*What the exercise asks*
Please tally the lines in the items below that contain the string "Find" with matching case. Reply with only the number.

------------------------------------------------------------

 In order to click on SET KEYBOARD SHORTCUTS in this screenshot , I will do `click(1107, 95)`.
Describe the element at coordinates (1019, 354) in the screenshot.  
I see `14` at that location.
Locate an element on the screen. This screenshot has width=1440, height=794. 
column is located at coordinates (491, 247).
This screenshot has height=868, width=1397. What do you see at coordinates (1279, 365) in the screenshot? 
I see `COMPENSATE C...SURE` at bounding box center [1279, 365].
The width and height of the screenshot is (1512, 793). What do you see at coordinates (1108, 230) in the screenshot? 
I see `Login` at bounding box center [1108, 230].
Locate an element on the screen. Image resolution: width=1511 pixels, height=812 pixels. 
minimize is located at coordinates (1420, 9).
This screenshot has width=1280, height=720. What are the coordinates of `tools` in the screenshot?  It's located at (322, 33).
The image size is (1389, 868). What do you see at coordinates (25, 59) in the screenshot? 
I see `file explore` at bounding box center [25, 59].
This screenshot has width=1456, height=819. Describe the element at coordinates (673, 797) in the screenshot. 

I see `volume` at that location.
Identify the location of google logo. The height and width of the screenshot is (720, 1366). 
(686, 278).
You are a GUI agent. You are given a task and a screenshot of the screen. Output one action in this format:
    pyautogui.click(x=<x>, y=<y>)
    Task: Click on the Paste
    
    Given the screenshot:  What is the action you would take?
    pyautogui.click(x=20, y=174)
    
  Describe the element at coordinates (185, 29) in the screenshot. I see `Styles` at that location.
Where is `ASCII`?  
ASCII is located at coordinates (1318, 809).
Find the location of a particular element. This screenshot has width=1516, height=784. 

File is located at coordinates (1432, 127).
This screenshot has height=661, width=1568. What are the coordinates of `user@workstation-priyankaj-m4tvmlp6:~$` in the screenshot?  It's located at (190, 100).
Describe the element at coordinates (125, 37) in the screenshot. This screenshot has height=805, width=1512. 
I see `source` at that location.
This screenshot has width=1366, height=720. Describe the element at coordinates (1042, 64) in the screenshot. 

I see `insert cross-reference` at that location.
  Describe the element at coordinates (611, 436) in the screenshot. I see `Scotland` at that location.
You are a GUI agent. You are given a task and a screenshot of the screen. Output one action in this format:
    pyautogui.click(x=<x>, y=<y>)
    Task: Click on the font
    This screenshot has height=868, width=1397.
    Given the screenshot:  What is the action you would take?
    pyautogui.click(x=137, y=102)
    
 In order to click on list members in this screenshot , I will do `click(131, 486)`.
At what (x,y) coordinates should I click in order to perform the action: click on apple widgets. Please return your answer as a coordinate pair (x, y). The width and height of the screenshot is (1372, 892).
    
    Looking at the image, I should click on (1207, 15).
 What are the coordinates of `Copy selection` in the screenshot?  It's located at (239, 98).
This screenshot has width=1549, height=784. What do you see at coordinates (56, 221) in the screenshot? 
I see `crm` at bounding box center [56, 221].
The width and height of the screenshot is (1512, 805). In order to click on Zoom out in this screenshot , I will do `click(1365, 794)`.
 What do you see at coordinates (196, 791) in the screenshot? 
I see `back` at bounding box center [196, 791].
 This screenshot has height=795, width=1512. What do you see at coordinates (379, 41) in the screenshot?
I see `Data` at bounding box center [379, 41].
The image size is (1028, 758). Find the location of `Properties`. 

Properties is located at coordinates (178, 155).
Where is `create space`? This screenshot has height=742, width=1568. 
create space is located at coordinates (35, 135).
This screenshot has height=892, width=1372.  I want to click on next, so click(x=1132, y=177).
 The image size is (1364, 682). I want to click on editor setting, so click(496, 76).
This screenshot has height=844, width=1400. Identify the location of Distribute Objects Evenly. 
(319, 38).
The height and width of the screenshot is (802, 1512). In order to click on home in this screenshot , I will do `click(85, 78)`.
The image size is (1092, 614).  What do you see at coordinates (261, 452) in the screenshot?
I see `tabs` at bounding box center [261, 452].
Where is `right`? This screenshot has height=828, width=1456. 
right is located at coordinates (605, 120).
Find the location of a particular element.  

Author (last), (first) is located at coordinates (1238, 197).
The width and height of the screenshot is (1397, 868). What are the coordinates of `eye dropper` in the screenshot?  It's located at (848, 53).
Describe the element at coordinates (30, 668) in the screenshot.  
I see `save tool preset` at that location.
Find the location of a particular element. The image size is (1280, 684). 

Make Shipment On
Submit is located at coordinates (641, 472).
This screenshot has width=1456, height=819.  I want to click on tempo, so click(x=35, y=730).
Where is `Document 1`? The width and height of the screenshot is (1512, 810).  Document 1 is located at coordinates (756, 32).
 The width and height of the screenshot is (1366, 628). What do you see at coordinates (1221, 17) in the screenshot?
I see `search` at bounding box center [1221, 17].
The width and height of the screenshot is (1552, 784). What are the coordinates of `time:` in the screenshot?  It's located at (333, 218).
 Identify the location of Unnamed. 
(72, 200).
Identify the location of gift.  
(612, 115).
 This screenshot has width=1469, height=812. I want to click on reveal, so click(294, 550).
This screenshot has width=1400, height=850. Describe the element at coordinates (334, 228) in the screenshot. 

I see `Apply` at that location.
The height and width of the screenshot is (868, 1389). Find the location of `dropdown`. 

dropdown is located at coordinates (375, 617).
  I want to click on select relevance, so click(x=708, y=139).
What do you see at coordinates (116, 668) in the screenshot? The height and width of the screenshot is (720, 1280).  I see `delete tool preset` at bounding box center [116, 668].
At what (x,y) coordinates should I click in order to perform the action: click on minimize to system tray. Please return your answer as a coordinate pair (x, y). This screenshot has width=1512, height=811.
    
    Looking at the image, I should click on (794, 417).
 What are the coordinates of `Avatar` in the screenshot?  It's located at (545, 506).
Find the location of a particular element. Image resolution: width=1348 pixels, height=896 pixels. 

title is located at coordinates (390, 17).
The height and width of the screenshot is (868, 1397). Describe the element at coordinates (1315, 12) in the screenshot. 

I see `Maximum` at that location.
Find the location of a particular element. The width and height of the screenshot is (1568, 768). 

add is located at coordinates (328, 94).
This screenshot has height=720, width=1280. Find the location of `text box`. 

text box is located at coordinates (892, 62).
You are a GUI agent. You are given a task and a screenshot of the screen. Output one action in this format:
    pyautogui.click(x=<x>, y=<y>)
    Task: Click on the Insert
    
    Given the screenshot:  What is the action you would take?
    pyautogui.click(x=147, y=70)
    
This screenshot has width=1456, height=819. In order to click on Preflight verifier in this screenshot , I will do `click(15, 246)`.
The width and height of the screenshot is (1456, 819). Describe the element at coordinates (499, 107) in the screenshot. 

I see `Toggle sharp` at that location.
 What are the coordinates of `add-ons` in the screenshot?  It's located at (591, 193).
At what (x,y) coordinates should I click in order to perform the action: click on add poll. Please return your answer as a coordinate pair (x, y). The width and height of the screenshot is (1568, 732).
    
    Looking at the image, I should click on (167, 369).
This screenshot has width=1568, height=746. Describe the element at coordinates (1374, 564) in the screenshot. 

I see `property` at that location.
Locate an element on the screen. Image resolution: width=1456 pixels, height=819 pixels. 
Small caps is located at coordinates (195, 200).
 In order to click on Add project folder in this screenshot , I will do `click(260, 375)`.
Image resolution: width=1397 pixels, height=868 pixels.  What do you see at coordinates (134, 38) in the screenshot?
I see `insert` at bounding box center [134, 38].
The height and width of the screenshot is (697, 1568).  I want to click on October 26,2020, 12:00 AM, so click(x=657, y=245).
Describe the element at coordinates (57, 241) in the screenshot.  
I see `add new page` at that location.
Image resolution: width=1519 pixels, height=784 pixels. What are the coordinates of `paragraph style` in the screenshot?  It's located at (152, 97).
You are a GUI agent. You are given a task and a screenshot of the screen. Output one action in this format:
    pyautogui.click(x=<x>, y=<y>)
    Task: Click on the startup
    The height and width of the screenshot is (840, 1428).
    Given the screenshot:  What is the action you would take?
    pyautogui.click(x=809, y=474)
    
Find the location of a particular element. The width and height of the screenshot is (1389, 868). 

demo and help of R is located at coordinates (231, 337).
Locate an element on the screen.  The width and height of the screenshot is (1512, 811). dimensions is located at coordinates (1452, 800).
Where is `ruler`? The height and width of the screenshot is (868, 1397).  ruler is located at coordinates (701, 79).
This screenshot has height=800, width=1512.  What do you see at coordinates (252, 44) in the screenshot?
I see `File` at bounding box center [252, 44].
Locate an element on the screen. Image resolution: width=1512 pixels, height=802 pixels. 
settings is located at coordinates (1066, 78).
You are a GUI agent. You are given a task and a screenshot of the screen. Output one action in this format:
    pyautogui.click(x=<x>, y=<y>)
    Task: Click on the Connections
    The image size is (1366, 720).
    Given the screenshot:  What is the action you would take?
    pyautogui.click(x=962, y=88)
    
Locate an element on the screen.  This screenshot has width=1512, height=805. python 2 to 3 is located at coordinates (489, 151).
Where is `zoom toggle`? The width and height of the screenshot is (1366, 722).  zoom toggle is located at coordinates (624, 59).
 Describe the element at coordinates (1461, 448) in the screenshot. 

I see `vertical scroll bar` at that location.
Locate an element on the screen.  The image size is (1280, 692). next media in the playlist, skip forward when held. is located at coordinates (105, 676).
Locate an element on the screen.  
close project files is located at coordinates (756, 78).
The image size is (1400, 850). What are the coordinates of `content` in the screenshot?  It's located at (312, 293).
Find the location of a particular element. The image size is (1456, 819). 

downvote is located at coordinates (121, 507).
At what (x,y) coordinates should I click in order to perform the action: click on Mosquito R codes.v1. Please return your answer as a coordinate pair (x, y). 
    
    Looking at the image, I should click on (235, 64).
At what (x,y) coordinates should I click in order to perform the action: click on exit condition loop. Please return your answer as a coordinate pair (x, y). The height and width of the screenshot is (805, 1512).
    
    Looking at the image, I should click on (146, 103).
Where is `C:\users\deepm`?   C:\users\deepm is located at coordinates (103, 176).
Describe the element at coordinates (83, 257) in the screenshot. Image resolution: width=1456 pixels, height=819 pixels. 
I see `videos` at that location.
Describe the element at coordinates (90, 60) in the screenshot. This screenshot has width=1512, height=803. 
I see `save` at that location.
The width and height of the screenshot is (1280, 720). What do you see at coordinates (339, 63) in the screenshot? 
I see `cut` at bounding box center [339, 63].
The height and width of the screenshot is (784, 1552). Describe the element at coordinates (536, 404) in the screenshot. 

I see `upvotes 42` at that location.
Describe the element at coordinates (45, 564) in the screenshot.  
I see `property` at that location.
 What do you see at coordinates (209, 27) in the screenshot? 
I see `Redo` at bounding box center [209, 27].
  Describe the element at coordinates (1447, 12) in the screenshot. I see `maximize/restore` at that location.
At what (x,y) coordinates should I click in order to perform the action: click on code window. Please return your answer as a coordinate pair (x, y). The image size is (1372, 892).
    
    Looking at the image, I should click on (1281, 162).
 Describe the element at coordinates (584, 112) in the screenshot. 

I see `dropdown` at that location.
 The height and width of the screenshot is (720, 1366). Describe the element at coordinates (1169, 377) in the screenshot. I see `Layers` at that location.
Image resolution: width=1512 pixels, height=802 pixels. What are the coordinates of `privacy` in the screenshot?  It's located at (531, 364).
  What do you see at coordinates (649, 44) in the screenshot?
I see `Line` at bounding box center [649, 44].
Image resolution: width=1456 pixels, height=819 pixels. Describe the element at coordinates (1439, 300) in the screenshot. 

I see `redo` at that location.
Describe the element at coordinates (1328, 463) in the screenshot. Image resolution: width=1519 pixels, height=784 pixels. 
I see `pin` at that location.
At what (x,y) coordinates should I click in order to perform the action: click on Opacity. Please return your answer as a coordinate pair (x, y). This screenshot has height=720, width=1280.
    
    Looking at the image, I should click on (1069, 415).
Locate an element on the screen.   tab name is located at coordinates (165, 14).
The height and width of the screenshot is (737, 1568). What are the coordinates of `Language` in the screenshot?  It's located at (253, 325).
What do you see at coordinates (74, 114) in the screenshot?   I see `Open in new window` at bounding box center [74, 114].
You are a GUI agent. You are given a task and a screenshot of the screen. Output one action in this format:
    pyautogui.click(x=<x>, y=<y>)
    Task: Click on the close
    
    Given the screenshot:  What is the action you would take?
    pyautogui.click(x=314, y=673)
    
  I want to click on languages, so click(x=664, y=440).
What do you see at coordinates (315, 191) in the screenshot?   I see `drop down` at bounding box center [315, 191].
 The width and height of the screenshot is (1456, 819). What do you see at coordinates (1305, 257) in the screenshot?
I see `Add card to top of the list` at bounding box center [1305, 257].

------------------------------------------------------------

*Task answer*
10